= Work task =
Copy exactly the lines of the data below that run from the line holding "Twitter (591, 2277)" through the line holding "Astera Support (63, 148)", both ends included.

= Task data =
⁂

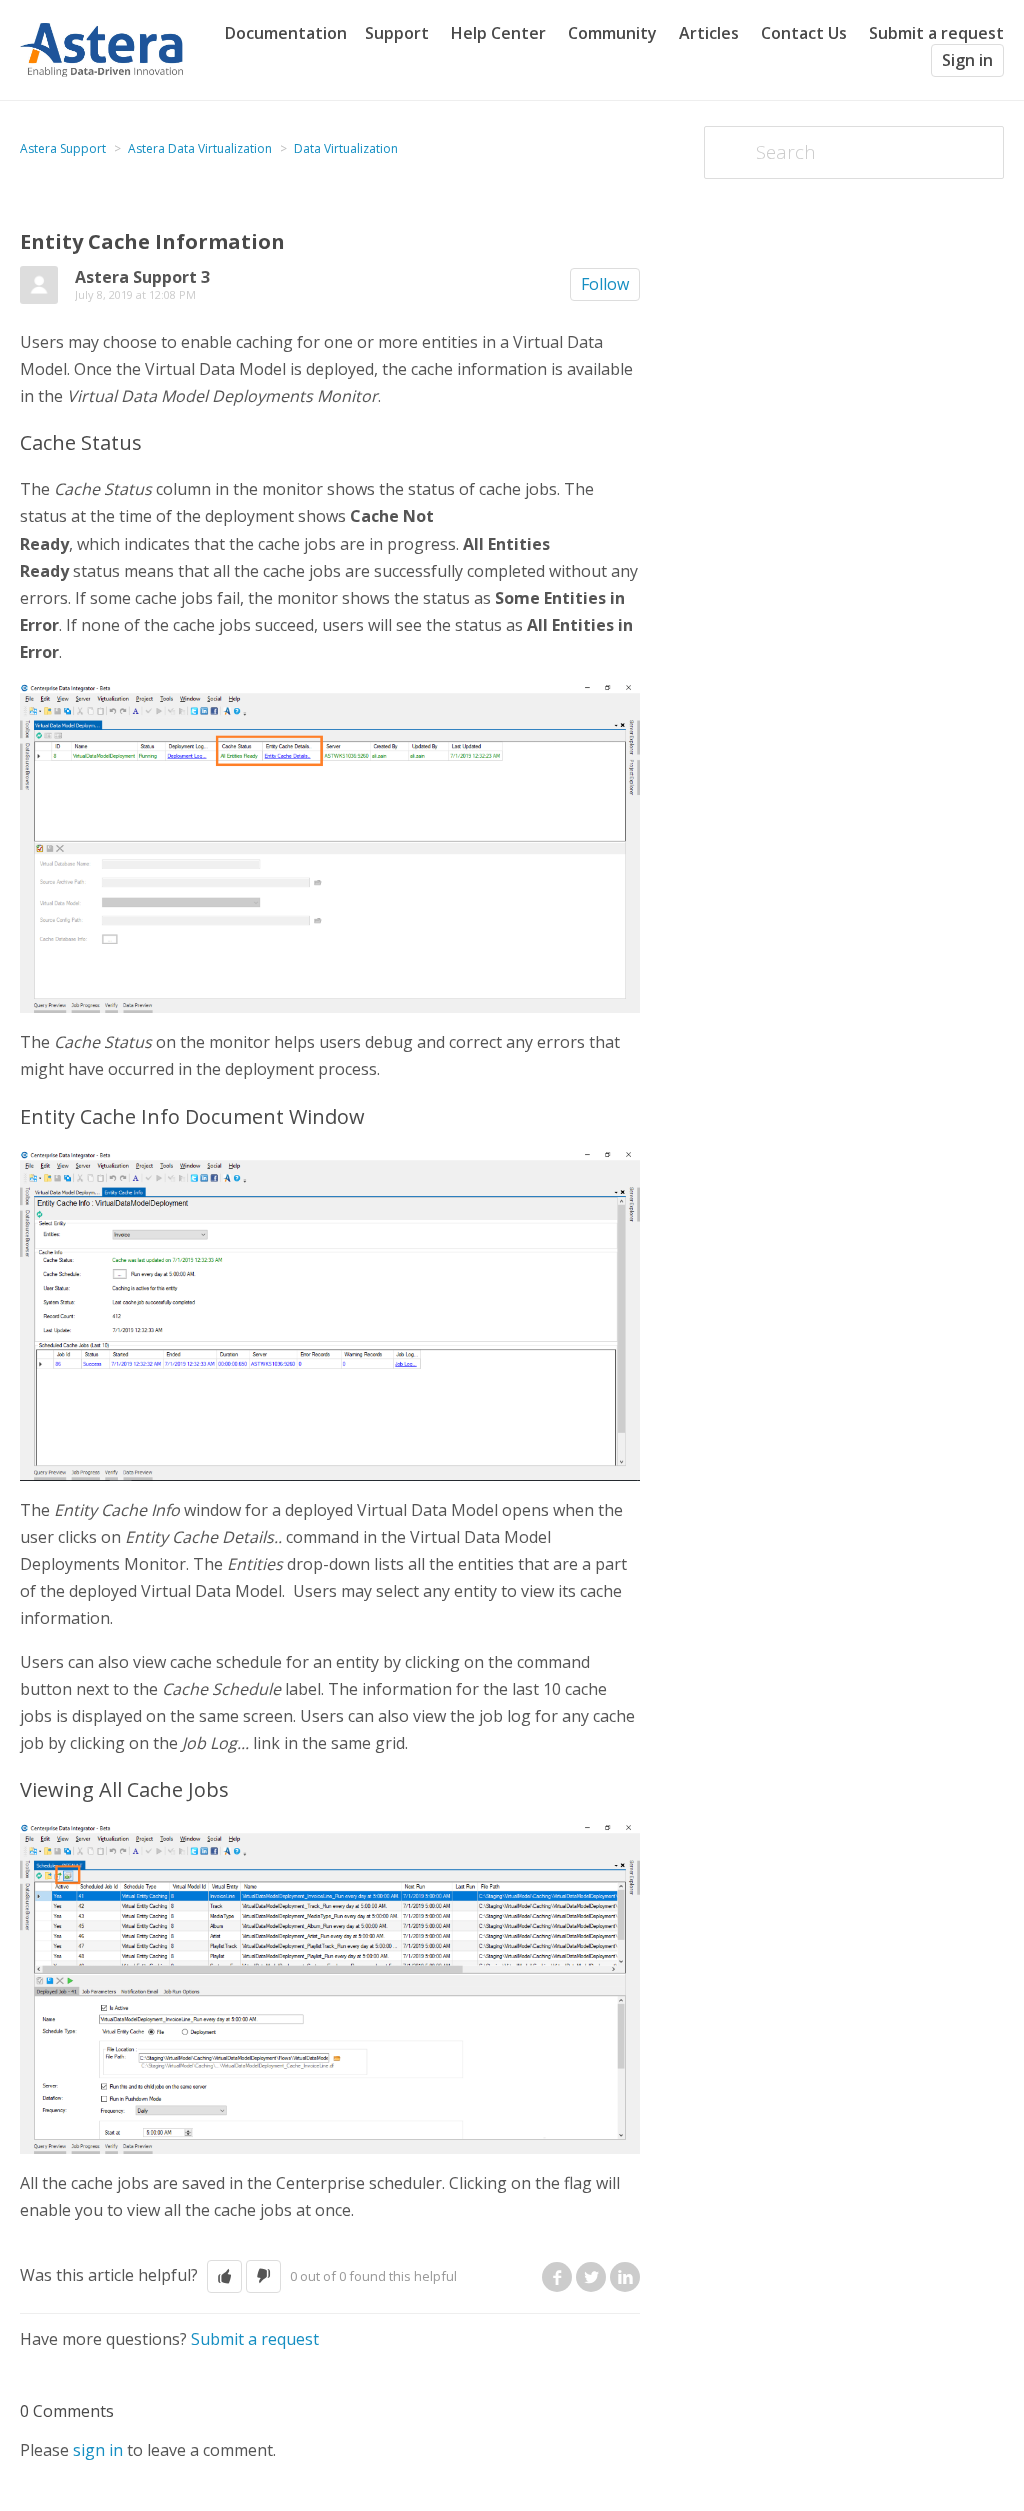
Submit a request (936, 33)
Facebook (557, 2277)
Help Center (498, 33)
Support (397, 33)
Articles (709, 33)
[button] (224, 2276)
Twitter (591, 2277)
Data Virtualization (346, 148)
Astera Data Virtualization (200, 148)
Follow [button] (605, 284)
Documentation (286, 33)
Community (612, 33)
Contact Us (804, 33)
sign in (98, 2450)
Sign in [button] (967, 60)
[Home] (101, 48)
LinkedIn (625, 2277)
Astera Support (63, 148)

⁂

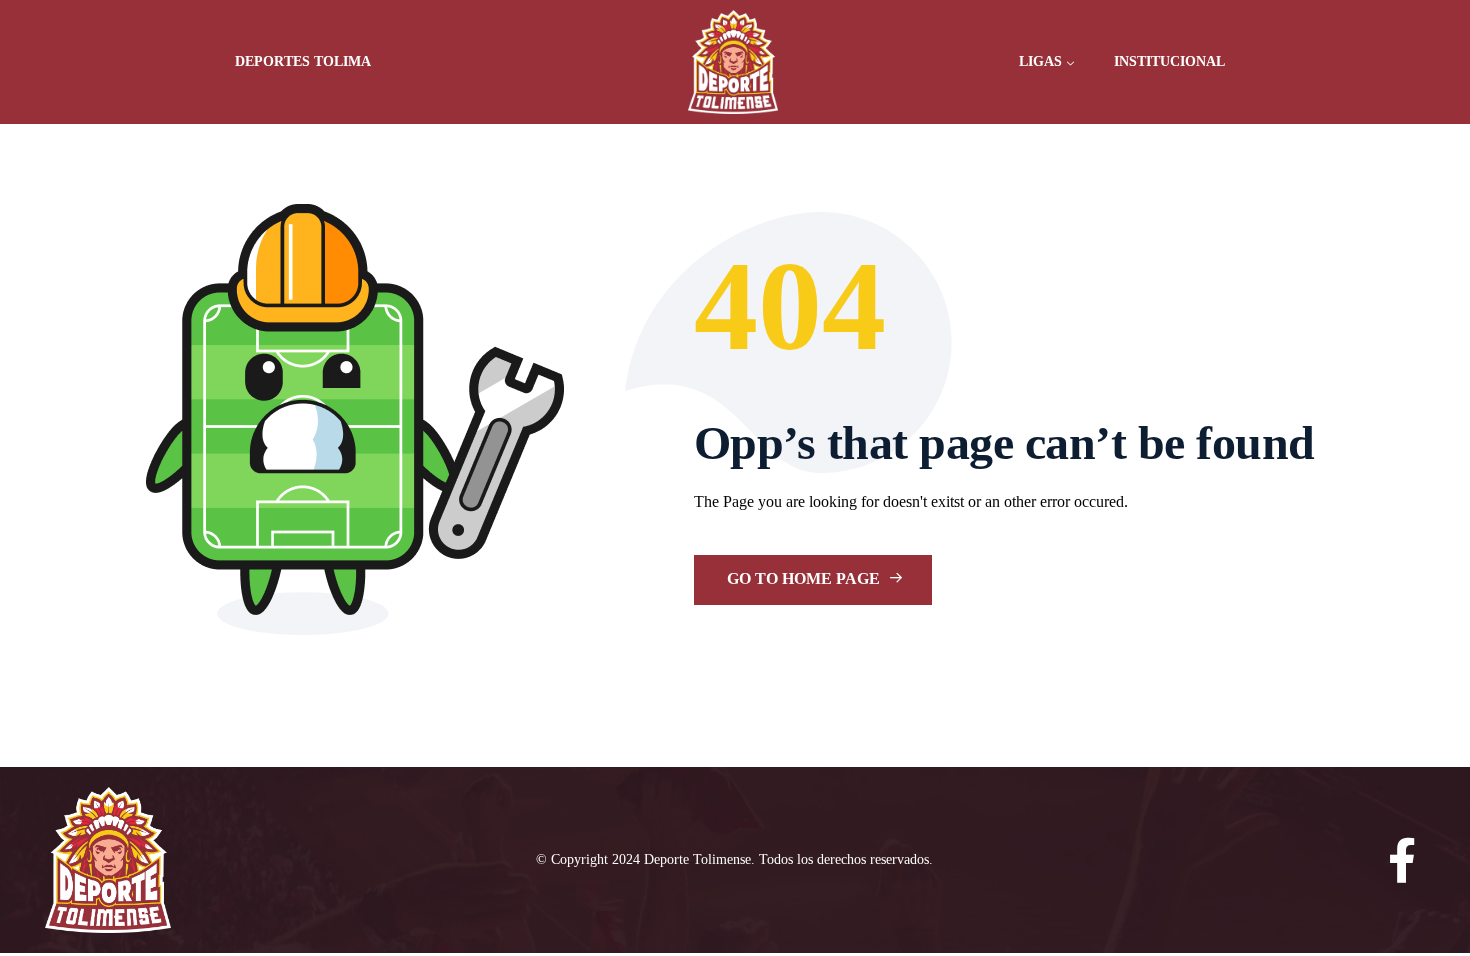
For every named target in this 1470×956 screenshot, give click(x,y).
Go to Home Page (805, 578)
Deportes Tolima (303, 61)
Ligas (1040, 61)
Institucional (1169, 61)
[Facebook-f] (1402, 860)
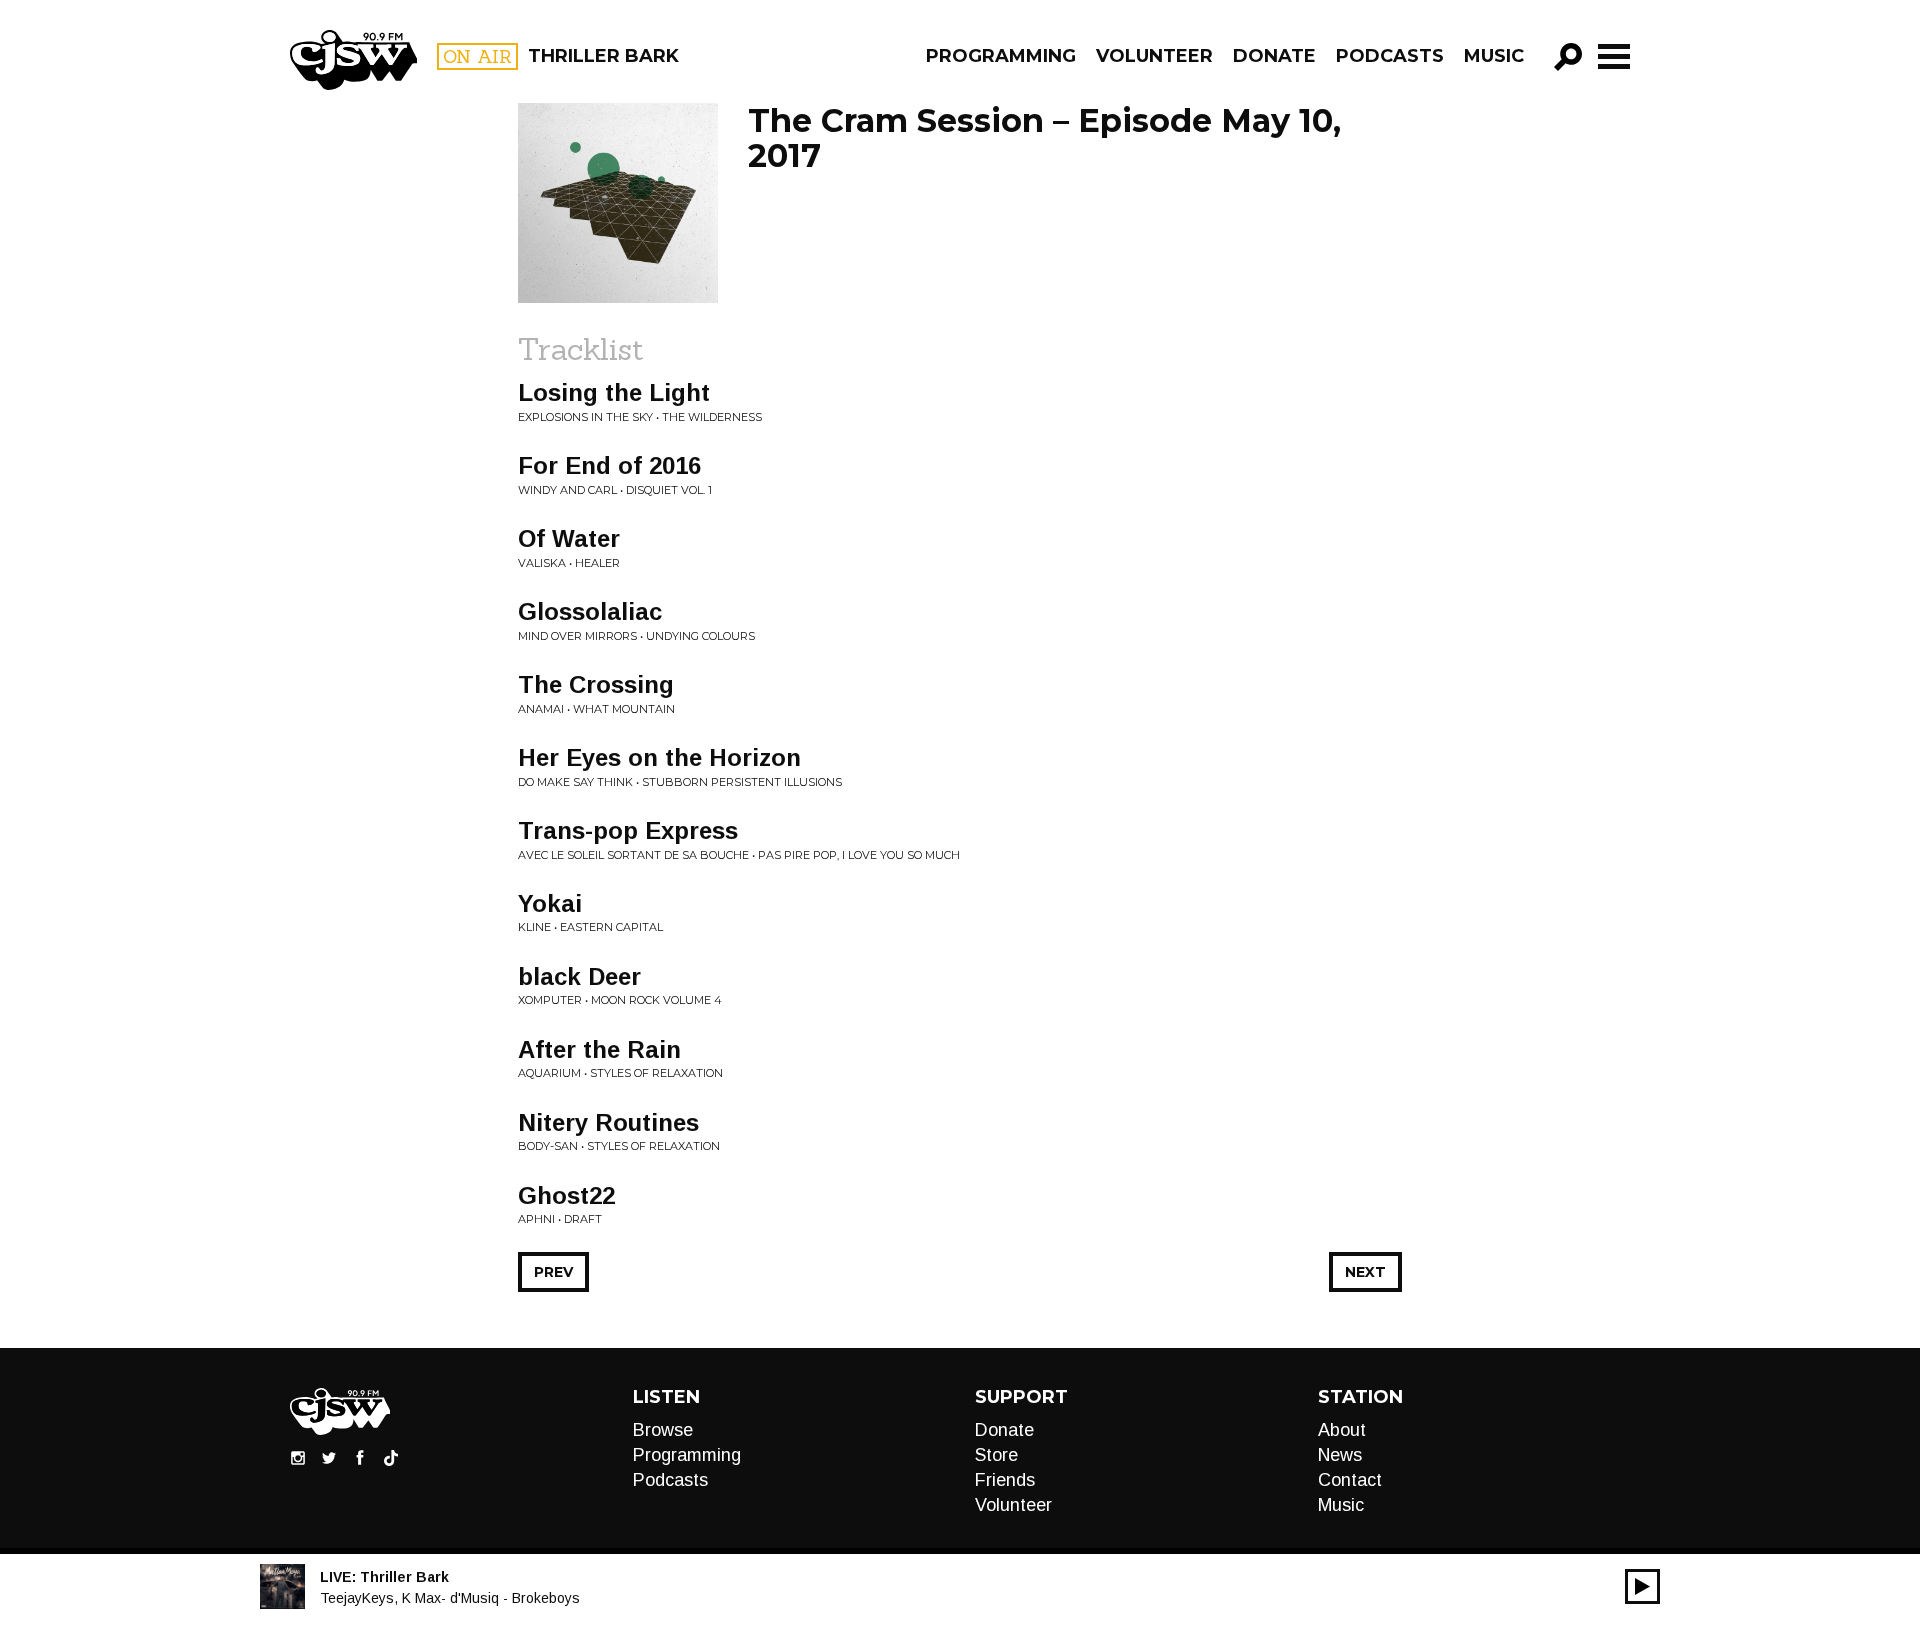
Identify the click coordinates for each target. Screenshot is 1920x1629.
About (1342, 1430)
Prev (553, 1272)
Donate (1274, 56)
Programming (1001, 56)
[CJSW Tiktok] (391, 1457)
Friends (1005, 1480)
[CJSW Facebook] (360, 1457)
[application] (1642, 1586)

⁂

= Worked solution =
Twitter (591, 2277)
Data Virtualization (346, 148)
Astera Data Virtualization (200, 148)
Follow [button] (605, 284)
Documentation (286, 33)
Community (612, 33)
Contact Us (804, 33)
sign in (98, 2450)
Sign in [button] (967, 60)
[Home] (101, 48)
LinkedIn (625, 2277)
Astera Support (63, 148)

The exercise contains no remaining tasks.